**Text to read**
/---

Labour’s Great British Energy is a good start – here’s how to make it work for everyone

In a packed auditorium in Liverpool, Labour leader Keir Starmer stood at a plinth emblazoned with the words “A Fairer, Greener Future”. It was the key theme of this year’s party conference and is evident in Starmer’s landmark policy announcement: the creation of a new publicly-owned energy company, Great British Energy.

The company would effectively be a start-up to grow British renewables. So while Great British Energy is not nationalisation of the electricity sector (or of any one energy company), it would represent a new and different sort of organisation positioned to fund new projects while working to remove the hurdles faced by new wind and solar projects.

This follows calls from various organisations for a new way of generating and providing electricity. For many, the scale of action needed to both reach net zero and address energy poverty is incompatible with the current model of doing things, which focuses on paying shareholders and avoiding riskier investments.

Like EDF in France or Vattenfall in Sweden, Great British Energy would be state-owned. But it would be independent, making its own investment decisions and working closely with private energy companies.

Being backed by the government, the new company can take on riskier investments. This might be in bigger projects or in new, innovative technologies such as tidal energy. Rather than paying shareholders, the profit that this company makes can then be reinvested in new projects, or for cutting bills or insulating homes.

Great British Energy is one part of a broader approach that Labour has put forward, including measures on energy efficiency and an £8 billion national wealth fund to help decarbonise industry.

The public supports public energy

Despite some concerns about how these policies might be sold on the doorstep, there is public support. Polling in May 2022 showed that 60% of UK voters support bringing energy companies into public ownership – and such patterns of support have remained relatively constant.

Popular campaigns have called for nationalising the sector. Others have highlighted how the current system prioritises shareholders over addressing energy poverty.

Offshore wind farm viewed from a beach
Renewable energy has become a national security issue for the UK.
Colin Ward/Shutterstock

When Labour raised a similar policy in the 2019 election, it was treated as foolish by much of the media. Yet Russia’s invasion of Ukraine and its aggressive use of disruptions to its natural gas exports to Europe as a political weapon have changed energy politics in Europe.

Those calling for the expansion of renewable energy used to highlight how they were greener and cheaper than fossil fuels. Events in 2022 have now made renewables the basis for energy security too.

Who makes decisions, and who benefits from them?

While this policy pledges a different type of energy company, being state-owned does not make any organisation inherently “good”. For instance, EDF in France has been caught spying on Greenpeace. Elsewhere, Vattenfall has sold off its coal power stations rather than replacing them with renewables, merely shifting emissions on to somebody else’s balance sheet.

Addressing these issues requires a reflection on who is making decisions. The proposed national wealth fund would include co-investments with private companies. But who would be involved in directing these investments and who might benefit from them?

Hydrogen energy was mentioned in several speeches at Labour’s conference, and the industry’s lobbyists were reported to have been active and hosted meetings. However, recent work has shown that any move to use hydrogen for home heating is likely unviable.

Elsewhere at the conference, climate campaigners accusing Drax, the biggest emitter in the UK, of environmental racism were reportedly removed from a meeting on net zero and green jobs.

\---

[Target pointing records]

/---

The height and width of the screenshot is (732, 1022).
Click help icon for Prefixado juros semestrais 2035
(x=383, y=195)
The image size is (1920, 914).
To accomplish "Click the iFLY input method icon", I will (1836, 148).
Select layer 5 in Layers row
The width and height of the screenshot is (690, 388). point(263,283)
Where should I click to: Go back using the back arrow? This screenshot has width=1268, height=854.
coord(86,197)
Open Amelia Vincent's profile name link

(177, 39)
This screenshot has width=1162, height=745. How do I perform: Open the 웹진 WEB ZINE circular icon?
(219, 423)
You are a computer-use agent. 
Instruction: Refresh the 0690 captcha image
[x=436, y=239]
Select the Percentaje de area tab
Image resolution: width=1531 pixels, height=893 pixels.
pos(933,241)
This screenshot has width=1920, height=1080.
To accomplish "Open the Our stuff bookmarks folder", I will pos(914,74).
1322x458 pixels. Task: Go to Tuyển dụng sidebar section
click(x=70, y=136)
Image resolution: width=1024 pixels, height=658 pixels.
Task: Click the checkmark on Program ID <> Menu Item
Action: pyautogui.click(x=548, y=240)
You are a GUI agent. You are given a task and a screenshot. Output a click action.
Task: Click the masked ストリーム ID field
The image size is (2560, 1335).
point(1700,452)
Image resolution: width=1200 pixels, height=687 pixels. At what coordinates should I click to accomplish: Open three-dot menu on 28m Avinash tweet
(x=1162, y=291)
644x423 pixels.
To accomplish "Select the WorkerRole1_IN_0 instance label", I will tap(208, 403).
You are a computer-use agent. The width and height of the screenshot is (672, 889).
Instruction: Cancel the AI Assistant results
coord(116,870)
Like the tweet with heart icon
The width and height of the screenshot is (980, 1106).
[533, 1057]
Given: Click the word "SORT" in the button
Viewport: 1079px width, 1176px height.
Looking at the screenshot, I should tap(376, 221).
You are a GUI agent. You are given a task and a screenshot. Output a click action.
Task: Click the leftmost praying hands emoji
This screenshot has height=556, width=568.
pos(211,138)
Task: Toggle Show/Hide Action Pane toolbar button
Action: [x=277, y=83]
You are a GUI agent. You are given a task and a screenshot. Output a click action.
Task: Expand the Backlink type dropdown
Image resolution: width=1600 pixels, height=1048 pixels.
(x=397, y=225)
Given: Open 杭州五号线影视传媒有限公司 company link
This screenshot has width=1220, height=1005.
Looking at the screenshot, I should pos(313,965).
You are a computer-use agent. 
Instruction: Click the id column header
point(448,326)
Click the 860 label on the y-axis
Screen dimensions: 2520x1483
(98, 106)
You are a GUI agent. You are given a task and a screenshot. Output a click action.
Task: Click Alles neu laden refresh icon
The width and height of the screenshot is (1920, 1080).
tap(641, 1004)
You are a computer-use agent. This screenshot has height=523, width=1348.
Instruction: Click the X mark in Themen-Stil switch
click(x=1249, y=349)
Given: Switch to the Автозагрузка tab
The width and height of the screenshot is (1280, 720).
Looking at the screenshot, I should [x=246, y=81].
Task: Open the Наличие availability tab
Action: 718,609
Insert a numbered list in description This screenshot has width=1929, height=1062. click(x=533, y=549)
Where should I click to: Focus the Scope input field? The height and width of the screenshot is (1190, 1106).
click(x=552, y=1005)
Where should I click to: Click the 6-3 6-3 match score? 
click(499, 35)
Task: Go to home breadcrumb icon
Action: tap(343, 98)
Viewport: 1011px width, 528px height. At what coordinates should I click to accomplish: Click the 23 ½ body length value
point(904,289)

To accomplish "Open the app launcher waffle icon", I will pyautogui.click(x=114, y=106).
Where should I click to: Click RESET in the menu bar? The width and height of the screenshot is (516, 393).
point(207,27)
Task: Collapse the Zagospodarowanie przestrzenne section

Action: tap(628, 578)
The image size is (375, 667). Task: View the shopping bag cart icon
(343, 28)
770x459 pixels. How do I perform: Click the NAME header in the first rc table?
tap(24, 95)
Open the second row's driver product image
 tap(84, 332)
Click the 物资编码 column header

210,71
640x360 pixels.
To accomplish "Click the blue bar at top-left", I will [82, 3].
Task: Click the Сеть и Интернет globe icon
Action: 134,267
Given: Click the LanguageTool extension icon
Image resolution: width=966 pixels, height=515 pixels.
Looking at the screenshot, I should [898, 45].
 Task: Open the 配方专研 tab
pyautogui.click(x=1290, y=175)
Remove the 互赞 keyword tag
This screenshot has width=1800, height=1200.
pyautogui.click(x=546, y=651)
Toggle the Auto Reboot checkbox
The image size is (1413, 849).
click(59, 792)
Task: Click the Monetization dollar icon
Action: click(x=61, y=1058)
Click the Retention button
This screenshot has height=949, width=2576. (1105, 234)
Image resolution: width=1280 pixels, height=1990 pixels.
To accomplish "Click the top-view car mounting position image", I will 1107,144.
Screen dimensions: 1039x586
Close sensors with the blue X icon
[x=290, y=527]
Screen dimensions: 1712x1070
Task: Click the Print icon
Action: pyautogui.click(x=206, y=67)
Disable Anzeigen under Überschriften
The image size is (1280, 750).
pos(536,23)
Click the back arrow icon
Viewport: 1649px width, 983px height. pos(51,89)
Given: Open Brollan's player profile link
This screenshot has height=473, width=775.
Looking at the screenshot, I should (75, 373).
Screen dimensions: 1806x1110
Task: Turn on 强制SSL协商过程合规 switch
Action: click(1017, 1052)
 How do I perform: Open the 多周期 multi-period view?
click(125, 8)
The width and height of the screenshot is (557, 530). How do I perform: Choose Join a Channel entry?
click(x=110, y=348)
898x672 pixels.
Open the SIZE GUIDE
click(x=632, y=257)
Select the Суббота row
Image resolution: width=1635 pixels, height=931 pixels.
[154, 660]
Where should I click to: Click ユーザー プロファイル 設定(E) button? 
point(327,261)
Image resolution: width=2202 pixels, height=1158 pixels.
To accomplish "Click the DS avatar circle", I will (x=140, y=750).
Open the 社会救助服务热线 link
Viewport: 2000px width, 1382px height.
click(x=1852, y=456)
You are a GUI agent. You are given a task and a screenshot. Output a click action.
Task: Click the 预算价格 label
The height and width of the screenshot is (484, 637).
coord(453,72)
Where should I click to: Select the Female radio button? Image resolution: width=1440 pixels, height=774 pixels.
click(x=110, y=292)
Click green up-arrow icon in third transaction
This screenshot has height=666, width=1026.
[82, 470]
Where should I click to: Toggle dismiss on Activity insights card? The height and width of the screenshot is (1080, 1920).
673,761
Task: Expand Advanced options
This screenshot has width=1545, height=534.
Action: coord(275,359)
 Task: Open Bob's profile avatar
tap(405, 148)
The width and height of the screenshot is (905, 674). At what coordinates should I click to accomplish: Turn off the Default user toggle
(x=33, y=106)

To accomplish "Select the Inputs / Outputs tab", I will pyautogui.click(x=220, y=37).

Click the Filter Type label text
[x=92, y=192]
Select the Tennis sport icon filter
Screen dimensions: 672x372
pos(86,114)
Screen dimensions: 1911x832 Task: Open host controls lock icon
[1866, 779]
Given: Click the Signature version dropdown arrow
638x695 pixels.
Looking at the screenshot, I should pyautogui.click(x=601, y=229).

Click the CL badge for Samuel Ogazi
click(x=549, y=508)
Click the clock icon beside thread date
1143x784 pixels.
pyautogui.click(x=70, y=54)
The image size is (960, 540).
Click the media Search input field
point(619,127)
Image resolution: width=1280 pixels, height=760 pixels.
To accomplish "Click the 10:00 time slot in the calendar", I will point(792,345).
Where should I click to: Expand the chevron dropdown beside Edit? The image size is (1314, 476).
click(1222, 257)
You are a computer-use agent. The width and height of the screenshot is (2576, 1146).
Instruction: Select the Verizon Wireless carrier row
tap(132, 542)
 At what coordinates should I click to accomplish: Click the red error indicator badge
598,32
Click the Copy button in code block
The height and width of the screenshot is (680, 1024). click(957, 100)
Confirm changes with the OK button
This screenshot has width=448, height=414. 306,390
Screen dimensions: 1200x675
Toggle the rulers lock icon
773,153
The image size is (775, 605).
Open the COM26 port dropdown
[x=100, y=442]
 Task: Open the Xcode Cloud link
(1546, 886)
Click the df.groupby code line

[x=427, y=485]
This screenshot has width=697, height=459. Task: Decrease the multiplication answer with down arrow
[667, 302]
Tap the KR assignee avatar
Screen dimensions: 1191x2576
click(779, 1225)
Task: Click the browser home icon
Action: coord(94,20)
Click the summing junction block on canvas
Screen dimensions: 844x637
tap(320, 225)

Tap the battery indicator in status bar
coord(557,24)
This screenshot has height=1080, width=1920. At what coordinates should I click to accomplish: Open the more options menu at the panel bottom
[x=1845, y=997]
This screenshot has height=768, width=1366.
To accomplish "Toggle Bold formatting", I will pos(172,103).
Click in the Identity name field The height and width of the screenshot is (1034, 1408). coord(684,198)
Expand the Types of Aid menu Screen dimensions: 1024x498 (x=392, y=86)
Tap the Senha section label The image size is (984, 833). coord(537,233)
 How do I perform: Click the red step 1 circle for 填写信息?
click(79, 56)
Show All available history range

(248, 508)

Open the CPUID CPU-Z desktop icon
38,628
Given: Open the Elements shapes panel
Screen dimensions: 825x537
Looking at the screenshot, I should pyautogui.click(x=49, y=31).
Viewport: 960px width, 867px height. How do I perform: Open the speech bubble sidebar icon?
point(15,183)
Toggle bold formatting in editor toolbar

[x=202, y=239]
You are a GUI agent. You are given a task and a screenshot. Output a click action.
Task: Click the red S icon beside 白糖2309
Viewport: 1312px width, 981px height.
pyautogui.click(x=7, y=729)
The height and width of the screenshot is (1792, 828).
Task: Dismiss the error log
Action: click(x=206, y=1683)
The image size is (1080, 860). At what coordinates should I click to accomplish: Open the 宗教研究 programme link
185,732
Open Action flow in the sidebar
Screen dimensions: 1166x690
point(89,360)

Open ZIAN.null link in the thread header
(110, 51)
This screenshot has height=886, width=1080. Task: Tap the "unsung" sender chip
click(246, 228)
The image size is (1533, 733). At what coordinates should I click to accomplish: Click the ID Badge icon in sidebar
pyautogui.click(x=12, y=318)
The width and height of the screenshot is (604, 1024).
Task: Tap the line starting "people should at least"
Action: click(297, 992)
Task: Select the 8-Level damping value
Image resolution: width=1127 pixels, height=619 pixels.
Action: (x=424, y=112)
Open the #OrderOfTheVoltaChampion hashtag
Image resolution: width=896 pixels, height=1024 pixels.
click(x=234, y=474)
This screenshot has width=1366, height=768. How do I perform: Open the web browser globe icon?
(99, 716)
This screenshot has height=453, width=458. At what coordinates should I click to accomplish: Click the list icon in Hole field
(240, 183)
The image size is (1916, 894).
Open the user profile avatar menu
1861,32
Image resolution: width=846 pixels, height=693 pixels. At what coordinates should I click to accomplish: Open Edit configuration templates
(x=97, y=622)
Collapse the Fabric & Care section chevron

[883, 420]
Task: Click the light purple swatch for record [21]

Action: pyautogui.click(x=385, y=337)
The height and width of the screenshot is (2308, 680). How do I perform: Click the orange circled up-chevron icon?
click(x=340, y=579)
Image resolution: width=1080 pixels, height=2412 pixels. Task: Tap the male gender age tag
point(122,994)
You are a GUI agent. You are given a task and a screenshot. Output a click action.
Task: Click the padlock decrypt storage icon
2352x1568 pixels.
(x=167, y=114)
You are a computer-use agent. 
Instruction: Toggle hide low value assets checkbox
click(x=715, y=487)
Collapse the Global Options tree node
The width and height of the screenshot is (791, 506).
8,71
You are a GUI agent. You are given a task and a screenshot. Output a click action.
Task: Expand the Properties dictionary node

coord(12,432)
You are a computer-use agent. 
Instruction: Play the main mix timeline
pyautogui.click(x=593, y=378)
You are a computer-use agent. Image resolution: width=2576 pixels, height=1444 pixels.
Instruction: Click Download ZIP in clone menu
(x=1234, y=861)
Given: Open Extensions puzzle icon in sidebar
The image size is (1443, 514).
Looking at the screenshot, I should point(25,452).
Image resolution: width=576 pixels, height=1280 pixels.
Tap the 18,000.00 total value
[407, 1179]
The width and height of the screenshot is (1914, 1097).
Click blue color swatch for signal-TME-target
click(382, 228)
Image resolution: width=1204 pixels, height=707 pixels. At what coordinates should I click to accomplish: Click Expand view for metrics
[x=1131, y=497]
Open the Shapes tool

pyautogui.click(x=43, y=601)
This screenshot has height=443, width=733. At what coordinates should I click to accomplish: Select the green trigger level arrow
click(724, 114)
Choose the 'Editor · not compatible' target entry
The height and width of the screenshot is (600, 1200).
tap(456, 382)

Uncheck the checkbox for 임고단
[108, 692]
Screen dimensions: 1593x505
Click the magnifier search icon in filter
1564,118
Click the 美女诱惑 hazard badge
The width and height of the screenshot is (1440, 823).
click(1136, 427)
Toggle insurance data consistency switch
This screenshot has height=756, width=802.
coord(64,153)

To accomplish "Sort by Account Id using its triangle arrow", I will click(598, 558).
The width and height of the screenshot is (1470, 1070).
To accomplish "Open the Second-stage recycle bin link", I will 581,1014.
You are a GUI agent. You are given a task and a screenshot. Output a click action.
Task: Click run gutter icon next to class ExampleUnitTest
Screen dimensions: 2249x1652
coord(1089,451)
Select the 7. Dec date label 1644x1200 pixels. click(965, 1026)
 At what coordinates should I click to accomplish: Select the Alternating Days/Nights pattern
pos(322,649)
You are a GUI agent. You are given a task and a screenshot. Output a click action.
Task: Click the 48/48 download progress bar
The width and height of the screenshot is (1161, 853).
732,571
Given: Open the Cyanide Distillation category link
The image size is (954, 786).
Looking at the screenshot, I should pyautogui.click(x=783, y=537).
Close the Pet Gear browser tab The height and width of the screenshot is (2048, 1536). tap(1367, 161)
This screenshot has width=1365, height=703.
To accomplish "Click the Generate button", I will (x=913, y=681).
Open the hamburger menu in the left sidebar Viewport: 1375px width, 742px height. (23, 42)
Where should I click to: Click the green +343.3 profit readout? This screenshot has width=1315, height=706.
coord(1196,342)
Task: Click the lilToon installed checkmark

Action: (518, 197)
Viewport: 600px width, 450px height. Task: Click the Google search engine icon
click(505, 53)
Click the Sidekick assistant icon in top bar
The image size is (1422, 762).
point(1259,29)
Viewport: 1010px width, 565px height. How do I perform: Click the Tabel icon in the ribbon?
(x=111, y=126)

\---

**Prompt**
According to the article on Great British Energy, what percentage of UK voters supported bringing energy companies into public ownership in the May 2022 polling?

**Result**
60%